Basilica di San Pietro in Vaticano
- Piazza San Pietro
St. Peter’s Basilica (15,000 square metres) is the most fascinating place in the world. The church was rebuilt starting in 1506 by Donato Bramante, on the orders of Julius II, atop the Constantine-era basilica from the 6th century. The church has perhaps undergone more changes throughout its construction than any other. Bramante envisioned it to be a Greek-cross plan, but in 1514 Antonio da Sangallo and Raphael redesigned it to be a longitudinal plan, later transformed into a sort of central plan by Michelangelo in 1547. But it wasn’t until Carlo Maderno, who also designed the façade, that the basilica was completed (1626). In addition to priceless relics and interesting tombs, there are many masterpieces inside St. Peter’s, including the Pietà, sculpted and - unusually - signed by young Michelangelo, and the lavish canopy by Bernini.

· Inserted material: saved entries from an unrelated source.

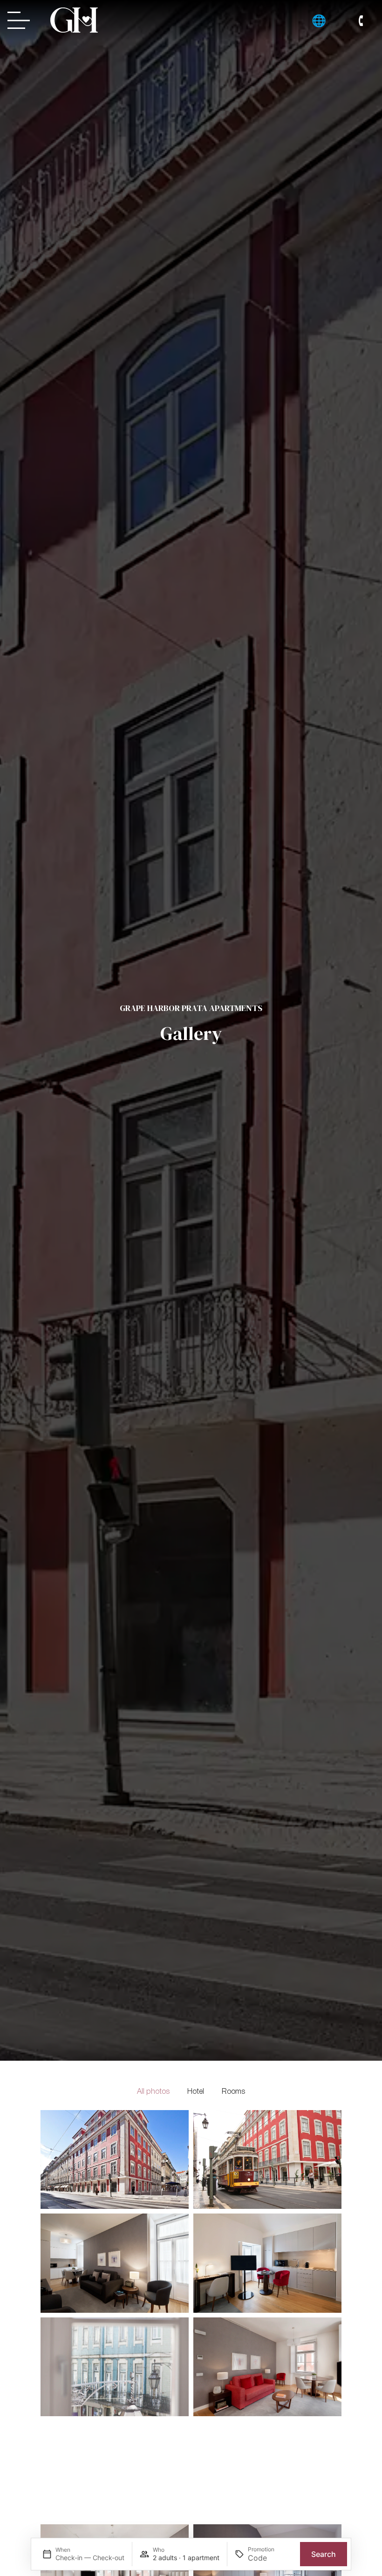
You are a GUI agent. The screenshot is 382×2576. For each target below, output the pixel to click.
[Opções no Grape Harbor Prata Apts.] (21, 20)
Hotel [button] (195, 2092)
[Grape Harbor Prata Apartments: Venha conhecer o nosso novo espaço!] (74, 20)
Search (323, 2554)
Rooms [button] (233, 2092)
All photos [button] (153, 2092)
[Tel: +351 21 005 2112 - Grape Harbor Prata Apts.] (361, 21)
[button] (318, 20)
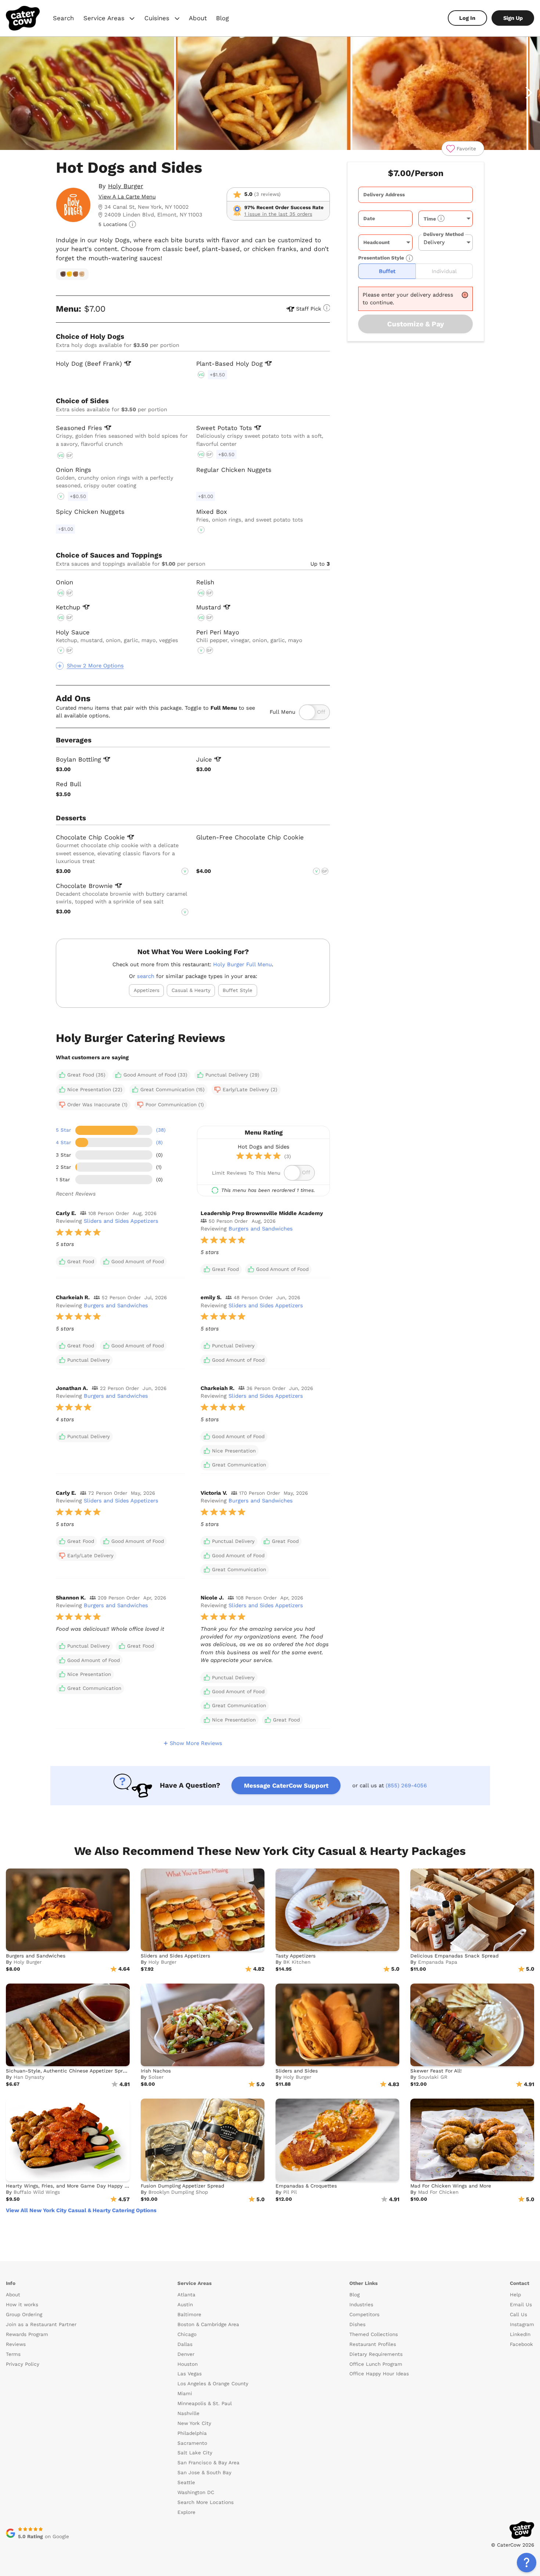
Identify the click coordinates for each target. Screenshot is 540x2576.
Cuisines (162, 19)
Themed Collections (373, 2334)
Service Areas (109, 19)
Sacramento (192, 2443)
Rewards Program (27, 2334)
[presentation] (415, 195)
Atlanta (186, 2294)
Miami (184, 2393)
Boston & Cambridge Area (208, 2324)
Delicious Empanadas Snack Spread (454, 1956)
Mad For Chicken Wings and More (450, 2186)
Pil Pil (290, 2192)
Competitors (364, 2314)
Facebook (521, 2344)
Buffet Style (237, 990)
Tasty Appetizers (296, 1956)
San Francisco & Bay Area (208, 2462)
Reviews (16, 2344)
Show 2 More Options (95, 665)
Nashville (188, 2413)
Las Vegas (189, 2373)
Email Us (521, 2304)
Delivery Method (443, 234)
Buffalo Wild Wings (37, 2192)
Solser (155, 2077)
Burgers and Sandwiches (260, 1228)
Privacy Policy (22, 2364)
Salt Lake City (194, 2452)
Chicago (187, 2334)
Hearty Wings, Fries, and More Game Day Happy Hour (71, 2186)
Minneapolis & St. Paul (204, 2403)
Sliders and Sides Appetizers (121, 1221)
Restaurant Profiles (372, 2344)
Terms (13, 2354)
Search (63, 18)
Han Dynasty (29, 2077)
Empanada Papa (437, 1962)
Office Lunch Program (375, 2364)
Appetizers (146, 990)
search (145, 976)
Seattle (186, 2482)
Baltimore (189, 2314)
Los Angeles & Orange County (212, 2383)
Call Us (518, 2314)
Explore (186, 2512)
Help (515, 2294)
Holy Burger (125, 186)
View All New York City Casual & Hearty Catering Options (81, 2210)
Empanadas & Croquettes (306, 2186)
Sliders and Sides (297, 2071)
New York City (194, 2423)
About (198, 18)
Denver (185, 2354)
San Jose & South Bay (204, 2472)
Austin (185, 2304)
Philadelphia (192, 2433)
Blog (222, 18)
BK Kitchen (296, 1962)
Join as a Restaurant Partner (41, 2324)
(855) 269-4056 (406, 1785)
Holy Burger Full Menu (242, 964)
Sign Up (513, 18)
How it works (22, 2304)
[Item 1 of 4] (270, 93)
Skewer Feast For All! (436, 2071)
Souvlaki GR (432, 2077)
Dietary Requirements (376, 2354)
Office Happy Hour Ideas (379, 2373)
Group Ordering (24, 2314)
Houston (187, 2364)
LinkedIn (520, 2334)
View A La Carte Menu (127, 196)
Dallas (184, 2344)
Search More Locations (205, 2502)
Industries (361, 2304)
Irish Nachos (156, 2071)
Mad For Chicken (438, 2192)
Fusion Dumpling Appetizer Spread (182, 2186)
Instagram (522, 2324)
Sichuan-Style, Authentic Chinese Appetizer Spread (69, 2071)
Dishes (357, 2324)
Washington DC (195, 2492)
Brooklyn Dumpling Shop (178, 2192)
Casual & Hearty (191, 990)
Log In (467, 18)
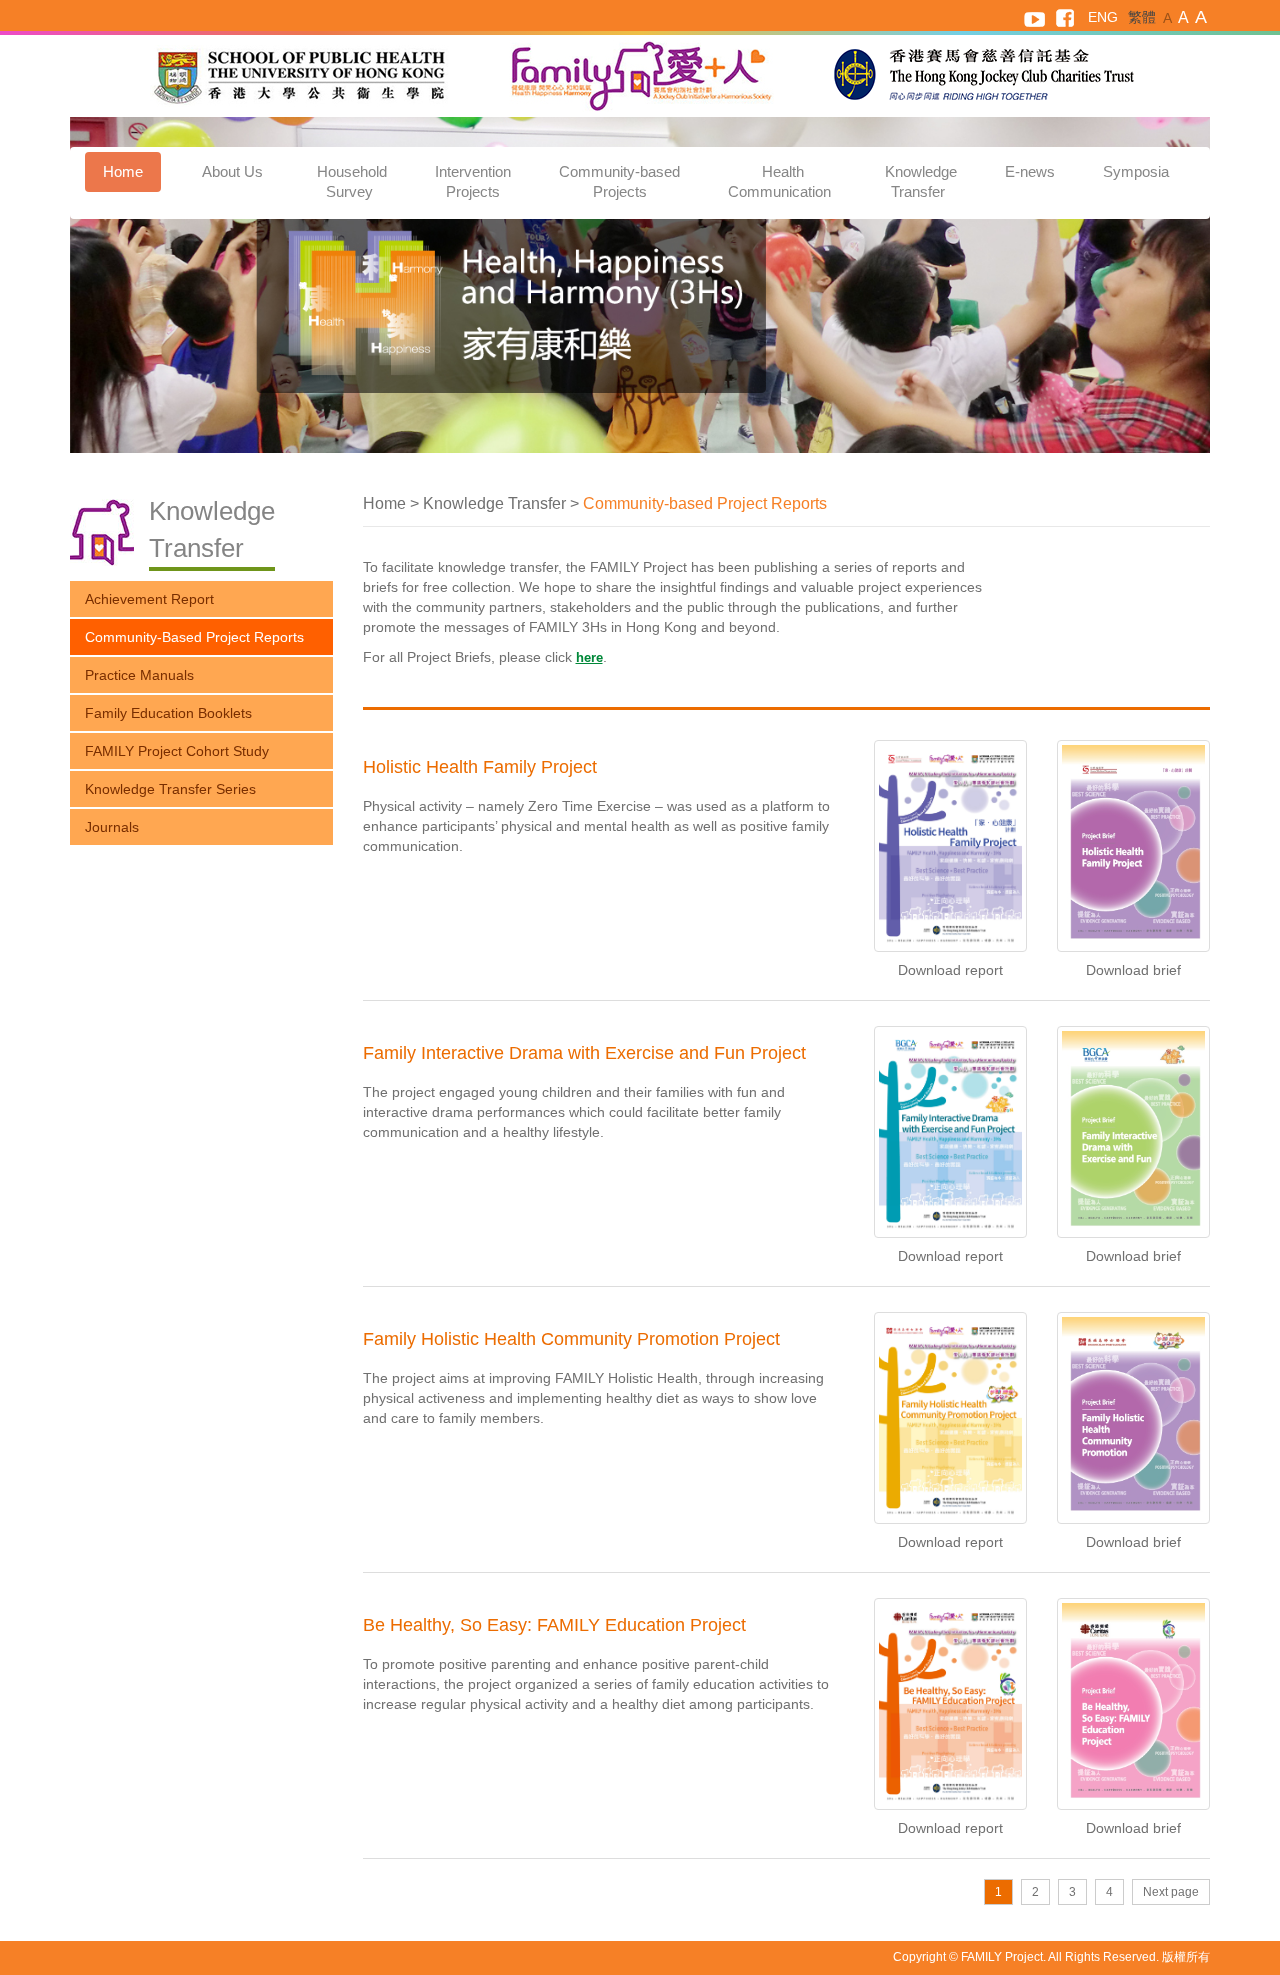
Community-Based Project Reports (194, 637)
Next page (1171, 1892)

The Throne of Saint Peter is also by Bernini, as is the ovoid portico in the piazza. The bronze statue of the saint is by Arnolfo di Cambio, while the towering round dome is by Michelangelo, who was inspired by Brunelleschi’s dome in Florence. In the Vatican Grottos, there are many papal tombs and ruins of the ancient basilica, one of which may be the tomb of St. Peter. The ciborium by Donatello and the Byzantine-era Holy Column are instead conserved in the museum.